Diálogo Nacional por la Educación en Colima

Todo lo que se haga en favor de la educación mexicana en este momento es encomiable. La educación es el agente fundamental del cambio de nuestro país, no hay otro que lo rebase en importancia, así que si no queremos continuar con los hechos de barbarie que se suceden un día sí y otro también a lo largo y ancho de México, como el recientemente sucedido en Iguala, Guerrero, donde 43 normalistas están desaparecidos y, muy probablemente, no vuelvan a aparecer sino muertos, tenemos que alentar la transformación educativa en todos los niveles y ámbitos, incluido el maternal y preescolar, que es donde los seres humanos adquieren los sedimentos que los definirán, en el porvenir, como buenos o malos ciudadanos.

Por eso el Diálogo Nacional por la Educación que se celebró el pasado miércoles y jueves en nuestra entidad, y cuya organización involucra al Gobierno del Estado, el Senado de la República, la Universidad de Colima, el Instituto Tecnológico de Colima, además de a representativas organizaciones empresariales, es un esfuerzo que debería constituirse como parte de la agenda anual de nuestro Estado porque en él se enfatiza un aspecto esencial para el bienestar social: el vínculo que existe entre la adquisición del saber (la educación) y su aplicación (en los sectores productivos).

En esencia, se estudia para (entre otras cosas) adquirir ciertas capacidades (intelectuales, físicas, etcétera) que nos permitan insertarnos en la vida laboral de la sociedad en la que vivimos, con el fin no sólo de obtener los medios de subsistencia personal sino, además, de contribuir al desarrollo de dicha comunidad.
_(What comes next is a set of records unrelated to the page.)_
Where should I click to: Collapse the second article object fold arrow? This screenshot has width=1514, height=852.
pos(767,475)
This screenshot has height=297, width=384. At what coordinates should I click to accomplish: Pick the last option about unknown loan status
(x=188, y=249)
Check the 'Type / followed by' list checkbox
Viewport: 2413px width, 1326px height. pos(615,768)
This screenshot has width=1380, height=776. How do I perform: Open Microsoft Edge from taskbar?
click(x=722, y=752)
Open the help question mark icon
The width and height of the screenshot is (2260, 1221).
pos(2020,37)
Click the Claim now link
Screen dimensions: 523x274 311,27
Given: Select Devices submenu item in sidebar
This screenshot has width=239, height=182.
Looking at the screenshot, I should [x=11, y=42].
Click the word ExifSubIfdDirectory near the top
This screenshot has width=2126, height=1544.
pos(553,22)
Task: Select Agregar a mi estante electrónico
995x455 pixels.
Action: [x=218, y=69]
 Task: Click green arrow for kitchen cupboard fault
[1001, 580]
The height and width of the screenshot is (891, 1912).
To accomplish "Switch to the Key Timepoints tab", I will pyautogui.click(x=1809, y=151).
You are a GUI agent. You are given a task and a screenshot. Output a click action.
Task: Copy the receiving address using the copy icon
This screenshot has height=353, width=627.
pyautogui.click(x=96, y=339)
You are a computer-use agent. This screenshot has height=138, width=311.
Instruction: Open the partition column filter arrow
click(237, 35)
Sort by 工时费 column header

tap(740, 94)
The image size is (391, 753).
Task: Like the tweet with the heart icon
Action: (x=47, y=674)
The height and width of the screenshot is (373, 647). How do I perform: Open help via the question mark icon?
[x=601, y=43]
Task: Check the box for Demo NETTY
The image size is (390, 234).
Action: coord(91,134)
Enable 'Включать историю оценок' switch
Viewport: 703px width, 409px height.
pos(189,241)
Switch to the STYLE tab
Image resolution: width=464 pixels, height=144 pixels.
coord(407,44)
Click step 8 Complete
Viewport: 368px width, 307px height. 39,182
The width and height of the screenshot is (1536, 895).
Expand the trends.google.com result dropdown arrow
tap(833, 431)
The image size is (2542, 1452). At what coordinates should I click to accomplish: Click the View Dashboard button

Pero si este vínculo no existe, entonces no es posible ni lo uno (la sobrevivencia individual) ni lo otro (la mejora social), de forma que lo único que puede esperarse es el retraso o la ruina.

Según datos de la OCDE, existen en México actualmente más de dos millones y medio de desempleados, habiendo aumentado de 9.2 a 9.5 por ciento la tasa de desempleo entre jóvenes mexicanos de 15 a 24 años, sólo de julio a agosto, así que no será un reto fácil para nuestro país poderle regresar a los jóvenes la esperanza si, aparte de darles una educación de calidad, no les ofrecemos sanos sectores productivos, regidos por instituciones democráticas y alentado por políticas públicas justas, pues de otra manera todo esfuerzo será en vano. El futuro de Colima y del país, pues, tiene que tener a la educación como columna vertebral de su progreso. Y nada más.